Real life | 27 November 2010

Melissa Kite's Real Life

issue 27 November 2010

As Stefano the builder positioned his drill, I sat watching him serenely. In a few minutes my home improvements would be complete. One last storage unit would be fixed to the kitchen wall, thus bringing to conclusion three weeks of painting, plastering, carpeting and shelving. It has been an exciting time. Stefano and I are now joined at the hip. We had gone to Ikea to buy the shelving unit together in his battered Skoda estate, which lurched its way eccentrically around the South Circular because Stefano only uses fourth gear, including when trying to pull away from traffic lights.

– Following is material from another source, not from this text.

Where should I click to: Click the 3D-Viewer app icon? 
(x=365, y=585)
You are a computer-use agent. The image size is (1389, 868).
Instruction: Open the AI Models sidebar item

As the car wrenched and choked, I kept encouraging him to try first or second. But he was too distracted. He was talking about corruption in Albania. ‘You know they charge extra to get passport quickly? If you don’t put cash inside your application they don’t give you passport for months.’ And he made a money sign with his fingers. I didn’t like to, but I had to inform him that a similar system operated here. With a heavy heart, I told him that one could only get a passport in Britain quickly if one paid the authorities well over £100. He gasped. ‘No way!’

When we got to Croydon Ikea he became even more disillusioned. ‘Why can’t we park closer to the store?’ he said, as we were herded to a spot about a mile from the entrance. Inside, he insisted on inspecting a room set aside for quiet contemplation. ‘But why would they have that here?’ I told him it was best not to question such things. In the showroom, he was bewildered by the arrows forcing us to walk one way in a snail-shaped circle. ‘Why can’t we cut through?’ he said, darting towards a forbidden corridor. I told him it was wise to do as you were told.

When we got the shelving unit home, Stefano made a brave attempt to put it together but of course half the fixings were missing. He proclaimed this an outrage and said we must return to get my money back. I explained that this happened all the time and that we must try to make the best of it. After much cursing, he managed to build the unit, then he poised his drill over the requisite spot and began to bore into the wall. The next second we were covered in water. A high-pressure jet was shooting across the kitchen.

Stefano screamed. I shouted at him to plug the hole with his finger. Whilst spitting water out of his mouth between sentences he argued that he could not possibly have hit a pipe because he was drilling halfway up the wall.

I explained that in England they put the pipes all over the place. This he declared barbaric. I told him he may well be right, but our first task — before complaining to the UN — was to find the stop-tap in the street. He asked why I didn’t have one in the house, as surely the regulations must stipulate. ‘No one has ever been able to find it,’ I said. He looked as if he were about to call the police.

As I always do in these situations, I ran into the street and up and down it shouting ‘where the hell is it?’ before going to fetch Tony.

At £300 an hour, Tony the plumber is not someone whose door you knock on lightly but needs must. By the time he had made his way very slowly across the street and shut off the mains tap, we could hear Stefano wailing lamely inside the house. We found him holding a bucket to the wall, trying to catch the water. He was in a state of shock, repeating the word ‘how?’ endlessly. Tony calmed him down and explained the vagaries of turn-of-the-century London plumbing.

Then he ordered him to knock a huge chunk out of my wall so he could solder the pipe. At this point, I had to be taken to another location. When the surgery was complete, I was allowed back in. My kitchen, which ten minutes before required only a finishing touch, now featured a gaping three-foot chasm in the brickwork.

Tony was informing Stefano that he should not even think of drilling another hole to install the shelf. Even if he missed the line of pipe we could now see, he could well hit another section of it as it curved around another way. At this point Stefano got really angry. He seized his drill. Tony urged him to think again. But Stefano was not going to be beaten by rogue plumbing. ‘Stand back,’ he said, as he raised his drill to the wall. ‘I’m going to finish this…’

Melissa Kite is deputy political editor of the Sunday Telegraph.